Jacques Attali, L'Express'te yayımlanan 11 Ağustos tarihli yazısında, yarının bugünden çok daha zor olacağını, bireylerin çok daha çetin bir dünyada ayakta kalmaya çalışacaklarını söylerken diyor ki:
‘Gelecek, en mobil, en esnek, en süratli ve (meslekî, coğrafî, siyasî açıdan) doğru bildikleri konusunda en az katı davrananlara ait olacak. Yerleşik (göçmenin tersi anlamında yerleşik) ülkemizde (Fransa'dan bahsediyor) çok az insan bedenen ve zihnen böyle bir mobiliteye hazır. Böyle bir değişime nasıl hazırlanacağını düşünmek bile zihinsel ve lojistik mutasyon gerektiriyor. Kaç kişi, mecbur kalmadan, başka bir kente göçmeye, iş değiştirmeye gerçekten hazır? Kaç kişi, farlı çareler üretmek için, sorunların önüne geçmeye gerçekten hazır? Kaç kişi, kendisi ve sevdikleri için, kalan yıllarını en iyi şekilde nasıl değerlendirebileceğini gerçekten düşündü? Kaç kişi yaklaşmakta olan 'hareketlilik diktatörlüğü'nün gerçekten farkında? Kaç kişi, antenleri başkalarından gelen tehditlere açık, verebileceğinin en iyisini verecek şekilde, uyanık ve mobil olmaya gerçekten hazırlanıyor? Kaç kişi gerçekten kendi olmayı, yani başkalarının onun için karar verdiği değil 'hakiki kendisi' olmayı gerçekten istiyor?’
*
Fransız aydınları İngiliz-Amerikan aydınlarından farklıdır. Her an aydın olduklarını bize hissettirmek isterler.

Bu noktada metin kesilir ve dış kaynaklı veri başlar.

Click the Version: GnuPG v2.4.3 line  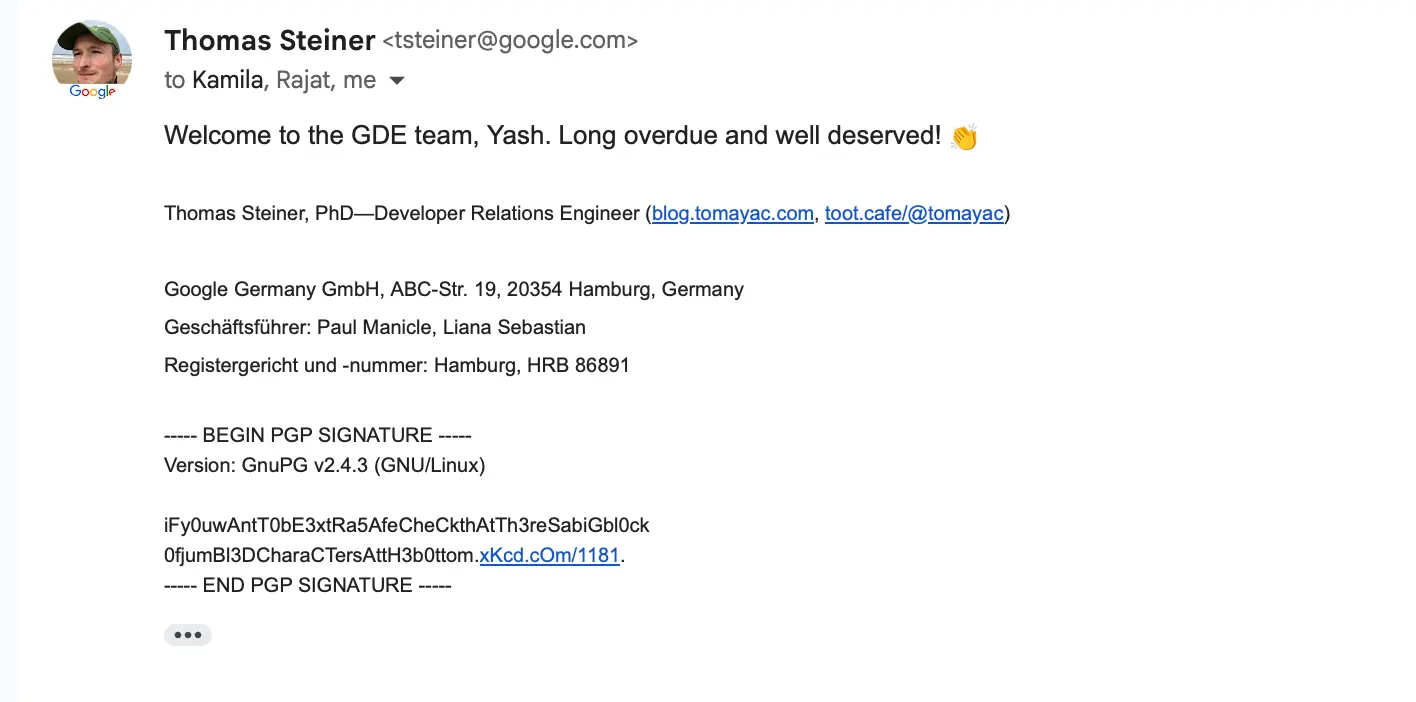(325, 466)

Ukaladırlar, bilgiçlik taslarlar.
Hani bir fizolofun ‘herkesin anladığı bir filozof bitmiş bir filozoftur’ dediği gibi, Fransız aydınları da ‘okuyanlar beni anlayıverir’ diye korkarlar ve anlaşılmamak için ellerinden geleni yaparlar.
Jacques Attali gerçek bir aydındır, ama böyle değildir. Halka ulaşmak ister.

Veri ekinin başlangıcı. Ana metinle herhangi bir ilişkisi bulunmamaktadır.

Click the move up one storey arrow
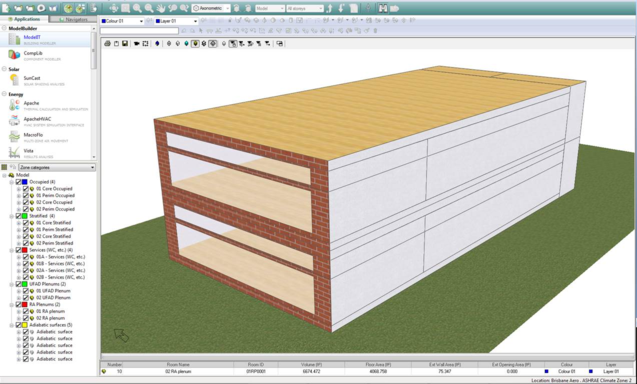The height and width of the screenshot is (384, 637). (329, 8)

Hani bir fıkra vardır, adam arkadaşına ‘Benim kızım da o..pu oldu ama, ben senin kadar güzel anlatamıyorum’ demiş.
Ben de Attali gibi düşünüyorum ama, onun kadar güzel anlatamıyorum.
*
Yukarıda sorduklarını bir tekrarlayalım isterseniz:
(1) Mecbur kalmadan başka bir kente göçmeye, işinizi değiştirmeye; daha iyi, yahut istediğiniz gibi yaşamak için güvenliğin verdiği konfordan fedakarlık edip riske girmeye; yahut istediğiniz gibi yaşamak için 'küçülmeye' hazır mısınız?

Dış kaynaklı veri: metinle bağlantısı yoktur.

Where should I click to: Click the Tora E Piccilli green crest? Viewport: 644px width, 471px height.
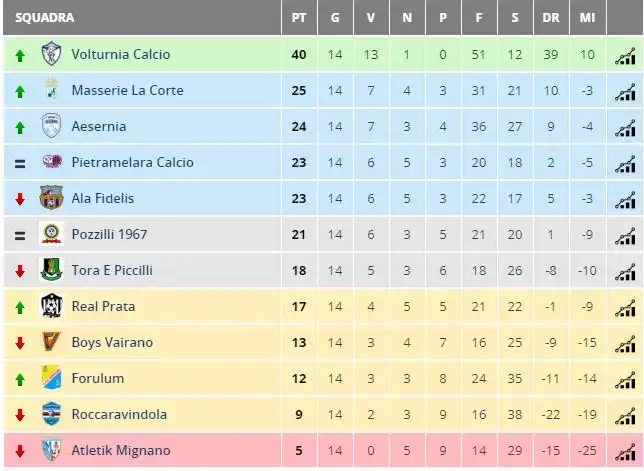(51, 270)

(2) Önünüzde kalan yılları, kendiniz ve sevdikleriniz için en iyi şekilde nasıl değerlendirebileceğinizi oturup düşünüyor musunuz? Yoksa kendinizi rüzgara bırakmış, 'hayatın ve tesadüflerin sizi götürdüğü yere' gitmekle mi yetiniyorsunuz?
(3) Hiç 'dünya ne yöne gidiyor, ben bu değişimin neresindeyim?' diye endişelendiğiniz oldu mu? Yoksa 'ben doğru yerde duruyorum, başkaları yanlış yöne gidiyor' diye kendini aldatanlardan mısınız?
Ve Attali'nin sorduğu en ağır soru:
(4) Kim olduğunuzu, yaptığınız işi, yaşadığınız hayatı gerçekten siz mi seçtiniz? Yani siz, gerçekten 'kendiniz' misiniz? Yoksa kararlarınızı başkaları mı / hayat mı / tesadüfler mi veriyor?
Peki, cevabınız hayırsa, niye 'siz olmak için' gerekli adımı atamadığınızı hiç düşündünüz mü?
Bunu düşünmekten bile mi korkuyorsunuz?